Intermountain Healthcare, which also has invested in Omada Health, has seen similar results. The Salt Lake City health system began offering Omada’s diabetes prevention program to its employees in 2019. From January 1 through November 30, 2019, 1,533 Intermountain employees lost a total of 9,800 pounds, an average of 6.4 pounds per person.
“A 5% weight loss is associated with a nearly 60% reduced risk in developing type 2 diabetes. A 10% weight loss from baseline - 20 pounds for a 200-pound person - is associated with an 85% reduction in the likelihood of developing type 2 diabetes,” says Elizabeth Joy, MD, senior medical director for wellness and nutrition at Intermountain. However, she was referencing research findings for in-person diabetes prevention programs, not tech-enabled plans like Omada’s.

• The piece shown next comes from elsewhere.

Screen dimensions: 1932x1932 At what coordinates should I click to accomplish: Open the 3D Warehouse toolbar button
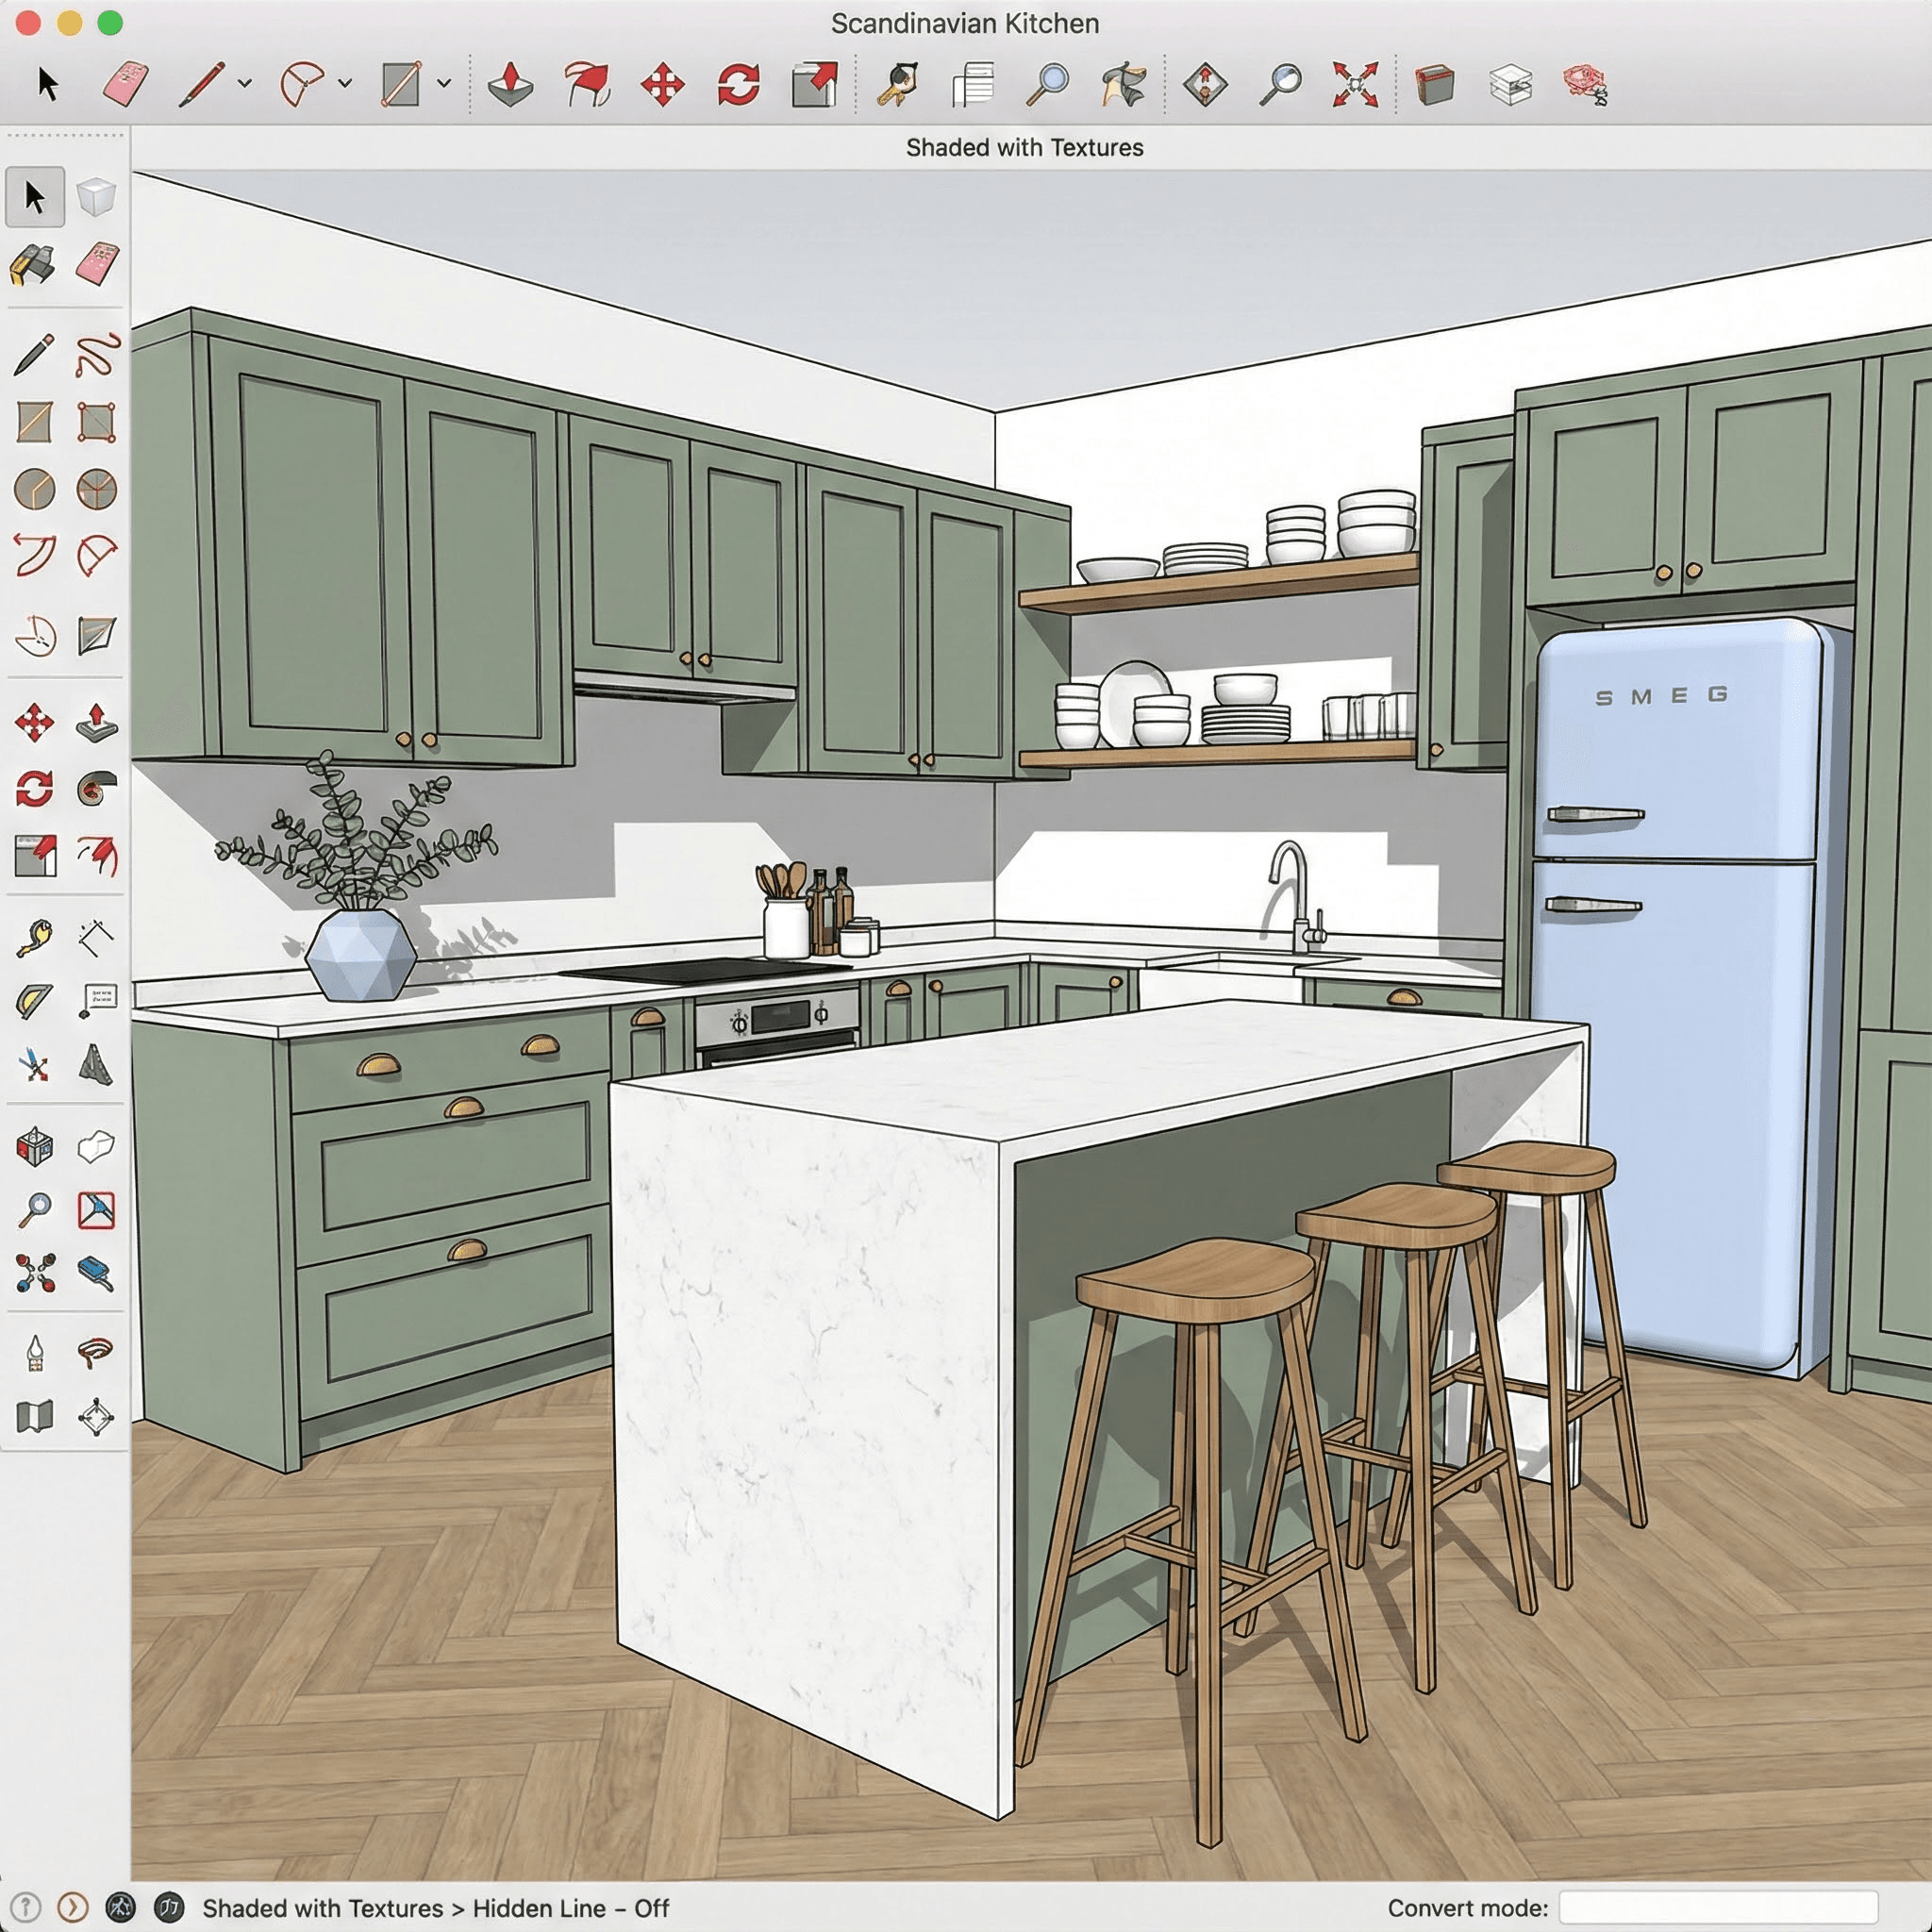tap(1434, 84)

“Type 2 diabetes is largely preventable for the vast majority of people by making lifestyle changes that result in relatively minimal weight loss,” Joy continues. “That is a really important point to make, because we get saturated with TV shows like ‘The Biggest Loser’ that basically say the only weight loss that is meaningful is a 50- to 100-pound weight loss. Clinically meaningful weight loss is 3% to 5% from baseline.”
The potential market for tech-enabled diabetes management could be gigantic because of the number of people with diabetes and relative lack of alternative offerings. In a 2014 study, for example, the CDC found that only 6.8% of commercially insured, newly diagnosed patients received formal diabetes education.
Blue Cross and Blue Shield of Kansas City offers its members access to a diabetes management program from Livongo. The insurer, known as Blue KC, launched a pilot program in 2016 and made the Livongo program available to all of its members during the fourth quarter of 2019. As of January 2020, Blue KC had enrolled 1,237 members in Livongo’s diabetes management program, according to Tim O’Brien, vice president and executive director of care delivery at Blue KC.
Blue KC plans to integrate patient data generated by Livongo’s platform into the electronic health records at Spira Care, which is Blue KC’s combined health insurance and primary care plan. Spira’s seven care centers provide members with access to primary care and behavioral health providers, health coaches, generic prescriptions, laboratory services, and digital X-rays.
Livongo says its customers, which include self-insured employers as well as health plans, yield savings. For example, Livongo compared health claims data for 3,664 participants in its diabetes management program with data from 12,065 people with diabetes who were not enrolled in Livongo’s program. Livongo found that participants in its diabetes management program netted a mean reduction of A1C ranging from 7.8% to 6.9% and a 5.8% decrease in the cost of healthcare claims.
Some of the tech-enabled programs offer value-based pricing. Virta bases its charges on clinical outcomes. “If we hit certain thresholds, we get paid, and if not, we don’t get paid,” says Inkinen. The metrics Virta uses are improvements in blood sugar control, reductions in medications, and weight loss. The company bills customers monthly for patient cases meeting specified thresholds.
“To me, that is how healthcare should be,” says Inkinen. “We shouldn’t be here to do more transactions. We should be here to make the patients better.”
Linda Wilson is an experienced writer and editor specializing in the healthcare industry.